Decree of the Minister of Defence Kep/A/157/IV/1970 reorganized the Corps, wherein the Transportation and Logistics School was raised in its modern form. In 1985, as part of the professionalization efforts within the Army, by virtue of the two Decisions of the Chief of Staff of the Army, namely Decree Skep/31/V/1985 and Skep/796/IX/1985, respectively, the two separate Corps Directorates were merged to become the Directorate of the Army Logistics and Transportation Corps effective 18 September 1985. In 2004, under then Chief of Staff of the Army Ryamizard Ryacudhu, the two staff speciality corps under the command of the Director General Ditbekangad, following years of planning, were merged under one specialty, the Logistics and Transportation Corps (Corps Pembekalan Angkutan), whose personnel wear dark blue berets in their uniforms. In 2020, the Directorate became a full Command Department under the Chief of Staff of the Army.

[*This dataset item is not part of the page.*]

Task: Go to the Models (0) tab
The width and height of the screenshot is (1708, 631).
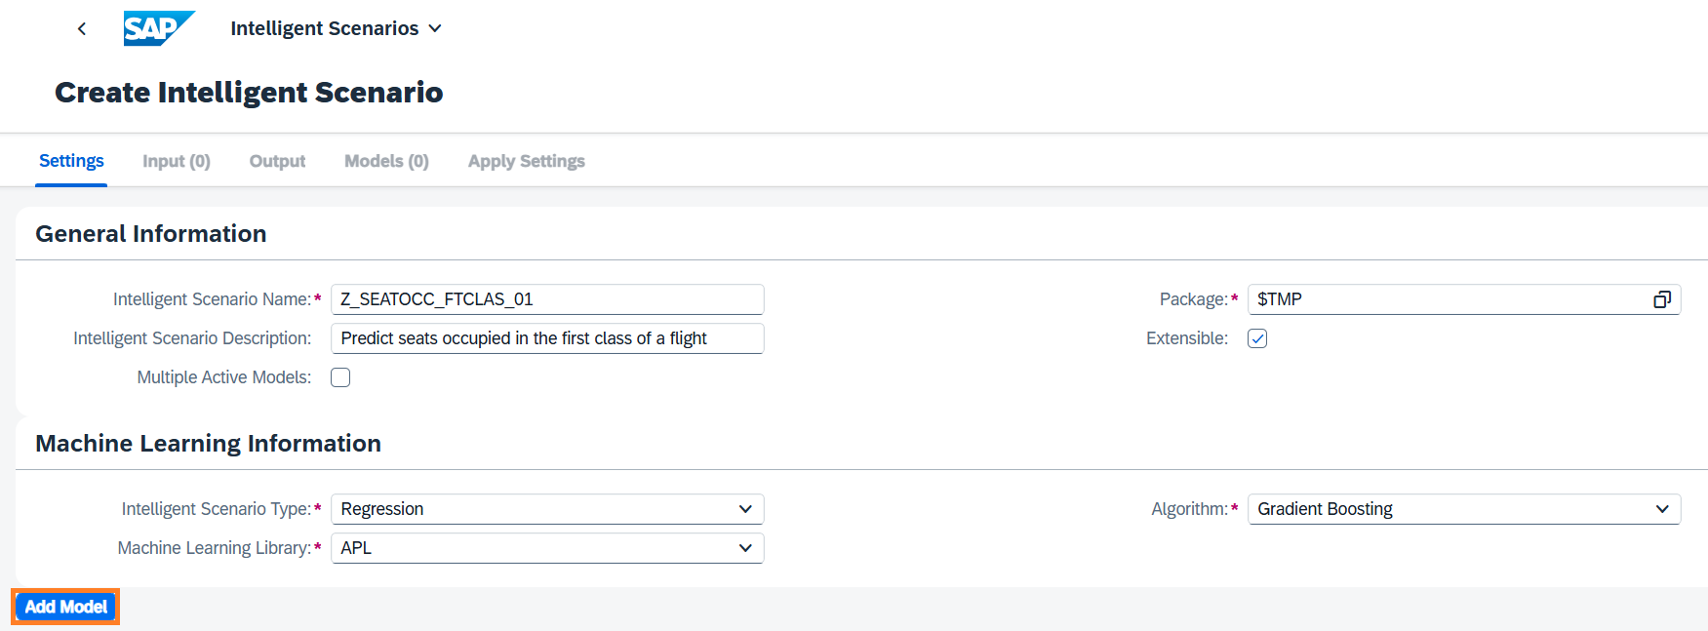Action: pyautogui.click(x=386, y=161)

June 22, its Corps Day, is the date of the enactment of Decree M.198/Kasad/Kpts/1952 from the office of the then Chief of Staff of the Army Abdul Harris Nasution in 1952, in which the Corps was granted with its own Corps Colour in recognition of services rendered in the years of the National Revolution, and thus renamed the then Department's personnel corps as the Army Intendance and Logistics Corps (Corps Intendans Angkatan Darat (CIAD)).

== Functions ==
The function of the Logistics and Transportation Corps is to provide the following support to the Army:

- general supply (except for ammunition and medical supplies)
- Mortuary Affairs (formerly graves registration)
- subsistence (food service)
- petroleum and water
- field services
  - aerial delivery (parachute packing, air item maintenance, heavy and light equipment parachute drop, rigging and sling loading)
  - shower, laundry, fabric/light textile repair
- material and distribution management
- military transport movement of personnel and material

== Leadership and school ==
The officer in charge of the branch for doctrine, training, and professional development purposes is the Transport and Quartermaster Director General, who is appointed and relieved by authority of the Chief of Staff of the Indonesian Army and holds the rank of major general. He is assisted by the Deputy Director, an officer of brigadier general rank. The Quartermaster Director General does not have command authority over Quartermaster and Transportation units, but instead oversees supervision over the Cimahi-based Transportation and Logistics Training School (Pusat Pendidikan Pembekalan Angkutan (Pusdikbekang)), which is under the Army Doctrine, Education and Training Development Command.

== Organization ==
The Director General's office oversees three battalions under its direct supervision:

- 3rd Transport Battalion (Land)
- 4th Transport Battalion (Sea)
- 5th Transport Battalion (Air)

Independent quartermaster detachments, companies and battalions are normally assigned to the operational control of the three Kostrad divisions and all the military regions under their commanding officers. These units have combined functional areas of these two duties under the two former separate staff corps. In addition, there are 2 transport battalions under the purview of the Kostrad.